Following a relatively slow April and May, the company saw signs of recovery in June along with the resumption of supply chains, logistics and delivery capacities, and registered positive growth during the June 18 online shopping carnival, Zhang said in an earnings call with investors on Thursday night, adding the trend of consumption recovery continued in July.
"What we have seen in China's retail marketplace is an overall strong and positive sentiment from merchants to take full advantage of our marketplaces and available digital tools to drive their business growth, especially during difficult times," Zhang noted.
Zhang highlighted that the company is confident in its growth opportunities in the long term given its high-quality consumer base and the resilience of its diversified business model.
Toby Xu, chief financial officer of Alibaba, said the company will continue to focus on "cost optimization and cost control" in the coming quarters. Xu said Alibaba is trying to find a balance between controlling costs and continuing to make "important investments" in technology and other core areas to build its capacities for long-term growth.

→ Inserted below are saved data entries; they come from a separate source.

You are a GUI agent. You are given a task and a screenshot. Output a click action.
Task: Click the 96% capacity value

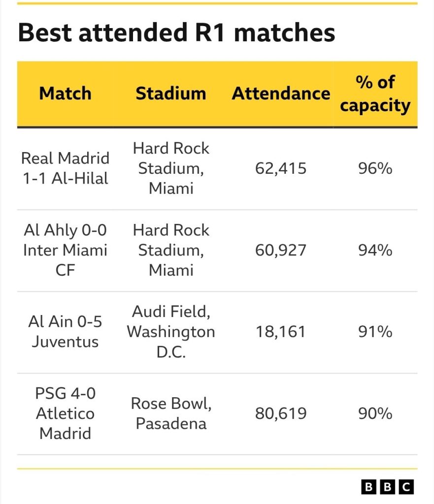point(375,168)
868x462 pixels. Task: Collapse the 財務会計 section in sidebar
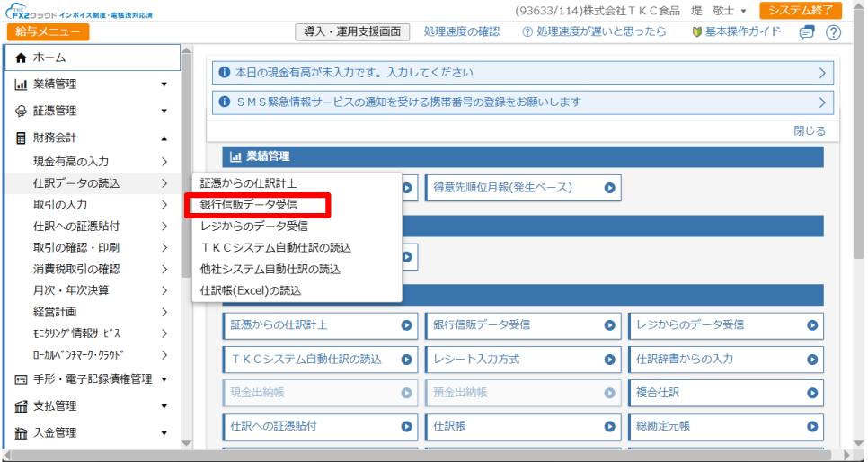164,138
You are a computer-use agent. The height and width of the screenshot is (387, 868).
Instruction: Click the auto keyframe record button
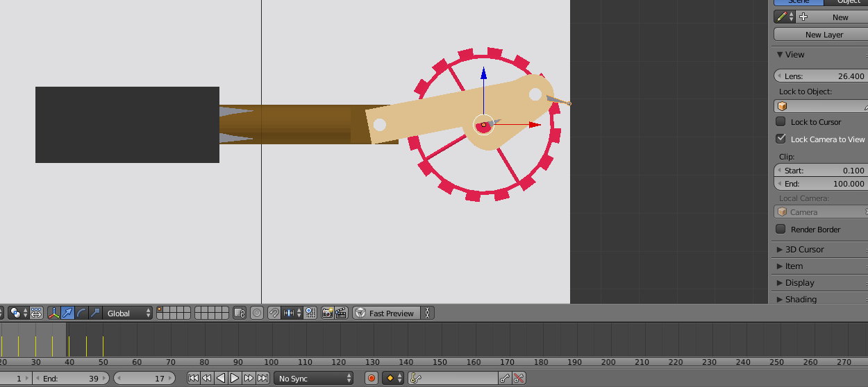372,379
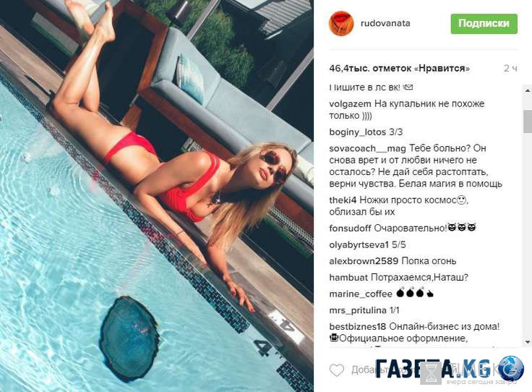Screen dimensions: 532x392
Task: Open fonsudoff commenter profile
Action: pyautogui.click(x=350, y=229)
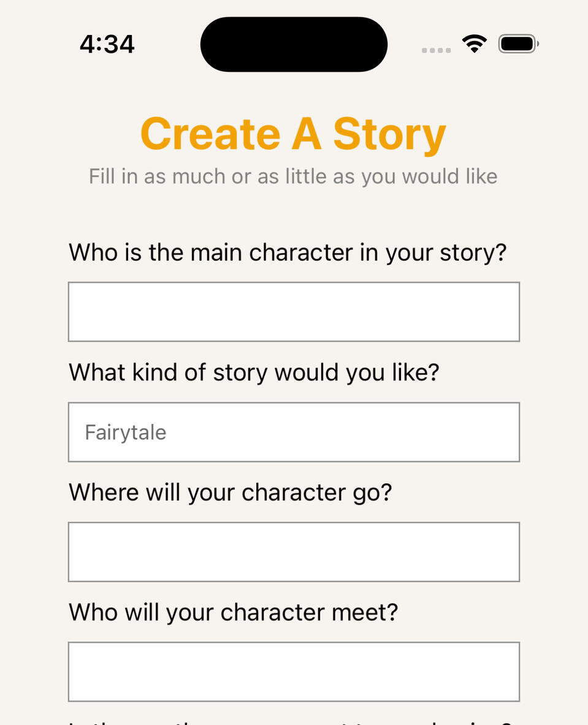
Task: Tap the Wi-Fi icon in status bar
Action: (474, 44)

During the June quarter, gross merchandise volume－a measure of the transactions of goods－from Alibaba's core e-commerce business, which refers to its Taobao and Tmall platforms, experienced a mid-single-digit percentage decline year-on-year mainly due to a COVID-19 resurgence that resulted in supply chain and logistics disruptions in April and most of May.
Pan Helin, co-director of the Digital Economy and Financial Innovation Research Center at Zhejiang University's International Business School, said Alibaba should further diversify its business layout by providing differentiated services targeting existing varied consumer groups, and utilize cutting-edge digital technologies to bolster the digital transformation of traditional industries amid mounting competition from domestic rivals.
Cloud computing revenue, its main growth driver besides e-commerce, rose 10 percent to 17.69 billion yuan, reflecting a recovery in overall non-internet industries driven by financial services, public services and telecommunications industries.
"In the long run, Alibaba has shown strong resilience to challenge and pressure in leveraging underlying internet technologies to upgrade its own business scenarios," said Chen Duan, director of the Digital Economy Integration Innovation Development Center at the Central University of Finance and Economics, while emphasizing the company's cloud business is expected to be a key growth engine and pivot apart from its core e-commerce unit.
Noting that cloud computing has been increasingly applied in the e-commerce segment to help enterprises enhance operational efficiency, Chen said more efforts should be made to make full use of the advantages of Alibaba Cloud in technology and products to empower the digitalization of more micro, small and medium-sized enterprises and drive the industrial upgrade.